= Directions for this task =
In the flight report below, which runway at Dinard did the writer get a straight-in approach to?

= Document excerpt =
====================
We met up in the pub beforehand to plan out the route, refresh memories on filing flight plans and GAR forms etc. We decided to route both outbound and return via Jersey and Dinard, but left planning for the one day local flight from Quiberon to be decided when we got there. Deb, one of the club instructors, joined me in the TB20.

Airways to Jersey

Climbing to the north first before joining controlled airspace
Headings provided some shortcuts, but avoiding the Danger Areas

Since I hadn’t done an airways flight for a little while, I filed IFR and took the slightly longer routing at FL90. This was pretty straightforward having done it before, but you do need to keep a very careful ear out on the radio, responding crisply and efficiently.

My clearance on the ground was to join controlled airspace level at FL90 via WOTAN, so I flew north and returned overhead at 4000 feet to give me enough distance to reach that in time. Handed over the London at FL50, I was quickly recleared to join ontrack MALBY in the climb. Often this is expedited, but sometimes not and you can’t rely on it – it will depend on traffic conditions at the time.

We were fairly quickly put onto headings and vectored via a short cut towards Southampton. I’d estimate about 50% of the flight in southern England controlled airspace uses headings, especially when anywhere near London. It allows ATC to reduce separation and fit more traffic in. We heard but didn’t see anyone close by.

London passed us to Southampton Radar for a period, then back to London Control and on to Jersey Control. We were given vectors for the ILS without asking which was useful with a broken cloud layer and some clouds directly as we turned final. I let the autopilot take most of the strain down to about 300 feet, then manually landed and parked up at the Aero Club ready to refuel at their attractive low prices below £1/litre. (Even lower with AOPA member discount).

Overhead Southampton
French coast seems very close indeed
Watching one of our other aircraft approach
Parked up on the grass

It was fairly busy there. They’ve revamped the upstairs office area adjacent to the cafe which is now more self contained. Sandwiches for lunch while we waited for the other aircraft to join us. It was particularly welcoming to see the SONEX arrive after its maiden voyage over the channel. Some German pilots sitting at the next table spotted it as it landed, saying they’d seen a similar model at OshKosh the previous week. The owner John likes to avoid flying through rain showers though – apparently getting the wooden prop wet doesn’t do it any good for the long term.

Short hop to Dinard

We had a very quick VFR hop across to Dinard and I was lucky to get a straight in to Runway 17. The runway direction then changed and others had to hold and join downwind making for much longer flight for them.

We then considered the weather situation which wasn’t looking great for VFR. In the end, we delayed there for several hours, watching a Ryanair flight arrive and depart, before heading west departing fairly close together. John decided to join us in the TB20 rather than fly his SONEX. I guess he didn’t want it to get too wet.

This was perhaps marginal VFR but it was possible to keep the ground in view at all times. There were plenty of wind farms – where before they could be used as navigation points, nowadays there are so many they become indistinct.
====================
= Data shown =
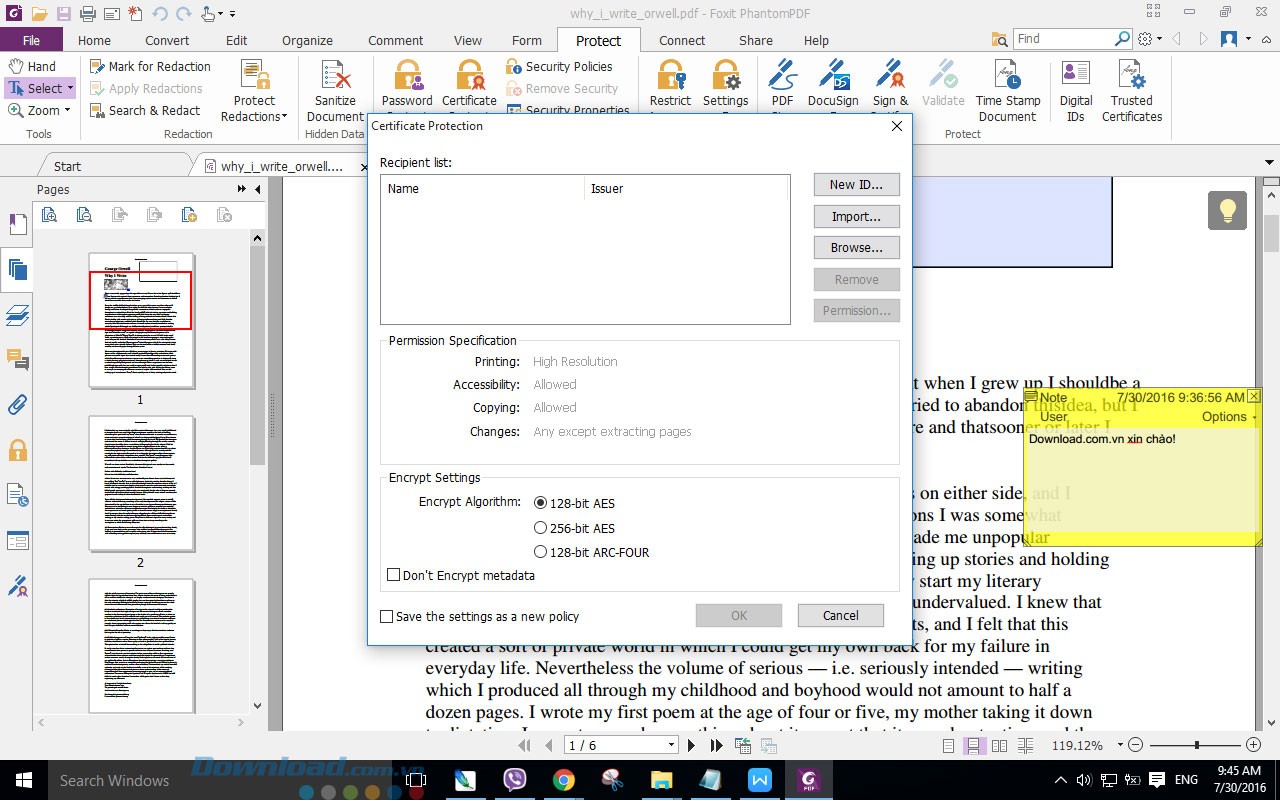Click the Import button in Certificate Protection

tap(856, 216)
====================
= Solution to the problem =
Runway 17.